Bette Ridgeway


Artist Statement:

“My paintings are a spontaneous occurrence, born of experience, but maturing reflexively in the process of creation. My technique is controlled improvisation. Gravity is my medium. Images are caught with intent."

Working in both 2D and 3D suits my temperament, and the many facets of my creativity. Beginning with drawing and graphic design in advertising, then painting in oils, finding my way into acrylics, and along the way, realizing I was a sculptor as well. Then came cell cast acrylic (which looks and feels like glass), mysterious and translucent, another lens to look through.  Joining paint and resin to aluminum and steel, plexiglass, designing and fabricating minimal towers of welded aluminum.  Fusing color and layers of gloss. Reflective. Meditative.

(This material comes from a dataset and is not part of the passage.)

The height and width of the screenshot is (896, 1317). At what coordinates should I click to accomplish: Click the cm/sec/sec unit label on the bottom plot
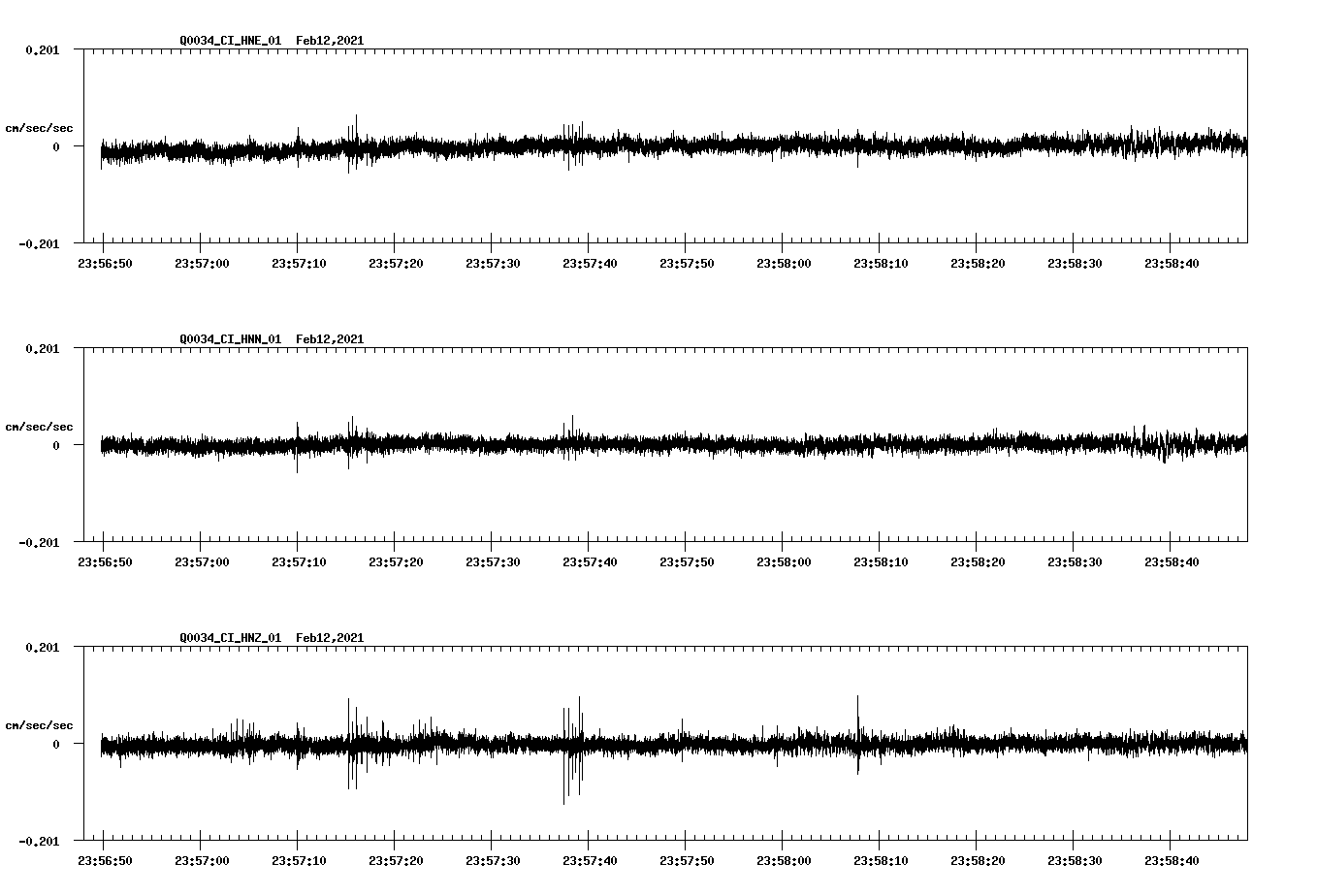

Everything connects. Aluminum bends, torches heat, paint flows, plexiglass fuses into a new substance.

Movement translated to form.


Celebrated for her large-scale, luminous poured canvases, Bette Ridgeway has devoted five decades to developing her unusual pouring technique, garnering international recognition in the process. Born in Tupper Lake, a small village in the Adirondack Mountains in New York, she has traveled the globe - studying, painting, teaching and exhibiting her work - while simultaneously immersing herself in the customs and colors of the diverse cultures of Africa, Australia, Europe, Asia, Mexico and South America. She studied and taught painting during lengthy stays in
Antananarivo, Madagascar; Canberra, Australia; and Santiago, Chile.

Her mentor Paul Jenkins (1923-2012), the acclaimed Abstract Expressionist, encouraged the artist in 1979 to work large, eliminate subject matter and focus on color, space and time. Ridgeway followed his advice and has developed and refined her signature technique. “Color is my subject and my muse,” says Ridgeway. Located in Santa Fe, New Mexico since the mid1990s, Ridgeway is represented by numerous galleries and has been shown in over 80 gallery and museum exhibitions internationally, including a concomitant juried exhibition at the 58th
Venice Biennale, Venice, Italy. Her work is included in many public and private collections.

Her recent awards include the 2023 Leonardo DaVinci International Prize, the 2023 Michelangelo International Prize, the Caravaggio International Prize 2022, the Michelangelo International Prize 2021 and “Top 60 Contemporary Masters 2017” by Art Tour International Magazine. In addition, she won the Oxford University Alumni Prize at the “Art of the Mind” exhibition at the Chianciano Art Museum in Tuscany, Italy in 2012. She has been published in noteworthy art journals and catalogues such as Monk Magazine, United Kingdom; LandEscape Art Review Special Edition, London, UK; and the inaugural edition of the London Art Biennale 2013, London, UK.